(TASKS AND EXERCISES):
• 1. In the review notes, which four checkpoint paths on current main still call the unguarded commitCheckpointIfNeeded?
• 2. Copy the review notes word for word from "Evidence reviewed" up to and including "src/repair/execute-fix-artifact.ts. (AGENTS.md:1, 471bf8065dd4)".

(TEXT SEGMENT):
begin
Label justifications:

  • P2: This is normal-priority repair-lane automation hardening with bounded blast radius.
  • merge-risk: 🚨 automation: The PR changes repair-worker checkpoint acceptance behavior that CI alone does not fully prove in live repair jobs.
  • rating: 🐚 platinum hermit: Overall readiness is 🐚 platinum hermit; proof is 🐚 platinum hermit and patch quality is 🐚 platinum hermit.
  • status: 👀 ready for maintainer look: ClawSweeper has no concrete contributor-facing blocker left for this PR. Sufficient (terminal): The PR body includes after-change local repair-worker dry-run terminal output for both allowed and blocked checkpoint-gate paths.
  • proof: sufficient: Contributor real behavior proof is sufficient. The PR body includes after-change local repair-worker dry-run terminal output for both allowed and blocked checkpoint-gate paths.
Evidence reviewed

What I checked:

  • Repository policy applied: AGENTS.md was read fully; its repair-lane guidance to keep changes narrow, evidence-backed, and automation-safe applies because this PR changes src/repair/execute-fix-artifact.ts. (AGENTS.md:1, 471bf8065dd4)
  • Current main lacks the new checkpoint contract: Current main still calls the unguarded commitCheckpointIfNeeded at the initial, review-fix, base-sync, and finalize checkpoint paths, so this PR is not already implemented on main. (src/repair/execute-fix-artifact.ts:2148, 471bf8065dd4)
  • PR centralizes all checkpoint paths: The PR diff replaces all four checkpoint calls with commitRepairCheckpointIfNeeded, passes the fix artifact and phase, and adds the contract helper near the existing checkpoint implementation. (src/repair/execute-fix-artifact.ts:2145, 05484c7a41e4)
  • Prior maintainer guidance addressed: The closed predecessor at Enforce repair contract before checkpointing #336 was closed with guidance to start from current main, centralize every checkpoint behind one helper, exclude already-landed conflict work, and add focused tests plus a real repair-worker run; this PR follows that shape.
  • Local behavior proof present: The PR body includes copied dry-run repair-worker output for an allowed must_touch change and a blocked off-contract change, plus focused build, lint, format, and source-test results. (05484c7a41e4)
  • Recent area history: The relevant repair executor checkpoint and rebase area was recently touched by the merged rebase-conflict hardening work, which is adjacent to the behavior this PR intentionally avoids duplicating. (src/repair/execute-fix-artifact.ts:2140, 39239e718f9d)
end
(Word and element pointing entries)
begin
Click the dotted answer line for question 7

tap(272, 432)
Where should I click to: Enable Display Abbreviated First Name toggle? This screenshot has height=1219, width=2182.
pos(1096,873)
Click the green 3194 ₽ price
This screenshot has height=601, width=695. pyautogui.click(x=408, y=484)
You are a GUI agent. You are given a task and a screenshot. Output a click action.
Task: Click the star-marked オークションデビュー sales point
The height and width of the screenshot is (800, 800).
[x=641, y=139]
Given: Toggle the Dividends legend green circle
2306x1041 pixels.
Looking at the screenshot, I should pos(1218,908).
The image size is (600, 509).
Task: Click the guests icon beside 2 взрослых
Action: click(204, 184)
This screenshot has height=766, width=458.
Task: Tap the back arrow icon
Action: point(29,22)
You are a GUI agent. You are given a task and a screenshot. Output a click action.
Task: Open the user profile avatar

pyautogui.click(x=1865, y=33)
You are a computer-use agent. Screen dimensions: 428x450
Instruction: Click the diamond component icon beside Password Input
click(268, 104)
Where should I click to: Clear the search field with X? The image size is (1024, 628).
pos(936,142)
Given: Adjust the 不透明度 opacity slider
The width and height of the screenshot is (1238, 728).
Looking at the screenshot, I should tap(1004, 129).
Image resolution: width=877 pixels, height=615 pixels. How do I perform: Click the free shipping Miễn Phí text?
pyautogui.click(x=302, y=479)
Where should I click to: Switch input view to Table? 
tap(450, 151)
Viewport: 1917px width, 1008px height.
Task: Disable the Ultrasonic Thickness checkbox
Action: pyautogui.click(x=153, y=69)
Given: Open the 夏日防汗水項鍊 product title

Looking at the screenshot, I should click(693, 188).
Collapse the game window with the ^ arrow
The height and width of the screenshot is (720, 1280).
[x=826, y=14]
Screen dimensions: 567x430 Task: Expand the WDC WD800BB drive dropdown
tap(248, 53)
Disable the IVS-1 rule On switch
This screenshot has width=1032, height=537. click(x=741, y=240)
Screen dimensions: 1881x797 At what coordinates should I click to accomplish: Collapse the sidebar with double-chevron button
end
(SOLUTION SET):
• 1. The initial, review-fix, base-sync, and finalize checkpoint paths.

• 2.
Evidence reviewed

What I checked:

  • Repository policy applied: AGENTS.md was read fully; its repair-lane guidance to keep changes narrow, evidence-backed, and automation-safe applies because this PR changes src/repair/execute-fix-artifact.ts. (AGENTS.md:1, 471bf8065dd4)